Breaking Down the Beat: The Art and Science of Beatboxing, led by Dr. Shrikanth Narayanan of University of Southern California Speech Production and Articulation Knowledge Group (Nov 2018): “Beatboxing, singing, and other forms of music are all organized in the same way: small parts make up bigger parts. Like speech, they also have chunks and phrases. But, unlike in speech, musicians usually need to keep a steady beat—and beatboxers need this most of all. Do they still slow down and speed up their movements to convey phrasing? Or, do they produce phrases a different way?”
Beatboxers and Guitarists Engage Sensorimotor Regions Selectively When Listening to the Instruments They can Play, led by Dr Saloni Krishnan and Dr. Sophie Scott from UCL Institute of Cognitive Neuroscience (Sept 2018): The researchers found that the area of the brain that controls mouth movements was particularly active when beatboxers listened to a previously unheard beatboxing track, while the 'hand area' of the guitarists' brains showed heightened activity when they listened to guitar playing. This study is one example of how beatboxing is revealing the many lessons the human voice has on how our minds interface with our bodies. The researchers say the findings help to understand the brain networks involved in auditory perception, which may also have implications for speech and language therapy. "Perhaps more research could tell us whether beatboxing might be a way to get people to re-engage their vocal cords with the act of making speech-related sounds, for people who have lost the mechanical ability to produce speech," added Professor Scott.

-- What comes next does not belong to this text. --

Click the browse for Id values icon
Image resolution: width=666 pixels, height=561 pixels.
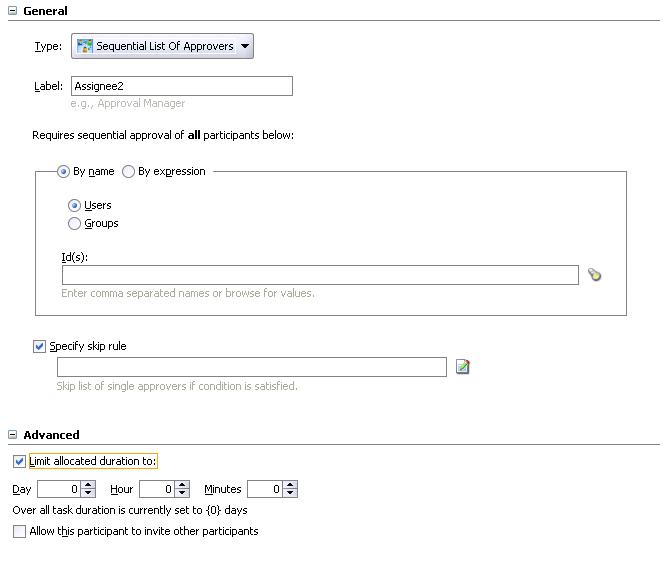[595, 275]
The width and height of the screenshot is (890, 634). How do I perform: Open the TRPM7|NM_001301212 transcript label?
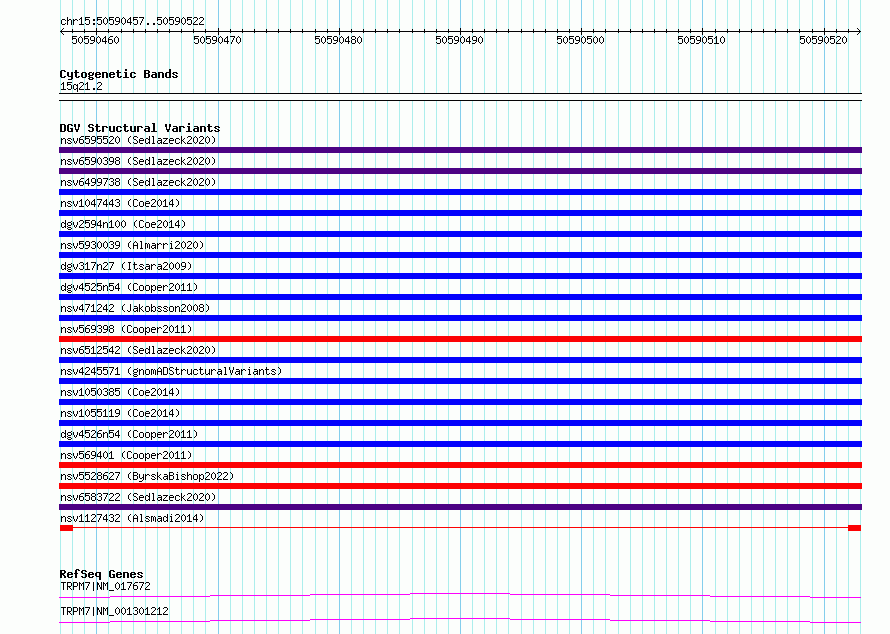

Breaking Down The Science Of Beatboxing (Science Friday, Nov 2018): “Scientists scanned beatboxers in a MRI machine to figure out how these musicians manipulate their vocal tracts to keep the beat. They found that beatboxers may use parts of their vocal tract in a way different way than is used when speaking. In fact, some of the sounds were unlike any found in human language. Linguist Reed Blaylock and beatboxer Devon Guinn break down how beatboxers coordinate their lips, tongue and throat to create a beat and how this compares to human speech.”
Beatboxing may be a surprising new form of speech therapy (BBC News, Nov 2018): “Beatboxing has long been associated with the hip hop world. But creating beats is not only a form of self-expression; it could help to unlock the full potential behind the human voice, especially for those with a speech impediment.”
How beatboxing can help young people with speech problems (CBC radio, July 2018): “She realised that beatboxing was a way to make it fun and worked with the therapist, adding beatboxing sounds to the letters Brendan was being asked to articulate. After Kaila started helping him with beatboxing, he was able to pronounce letters and words more easily. “He went from a non-verbal kid to complete sentences, complete talking,” said Brendan’s Mum, Karen Mullady. “He can talk to his friends; he can go out and have a full life.”.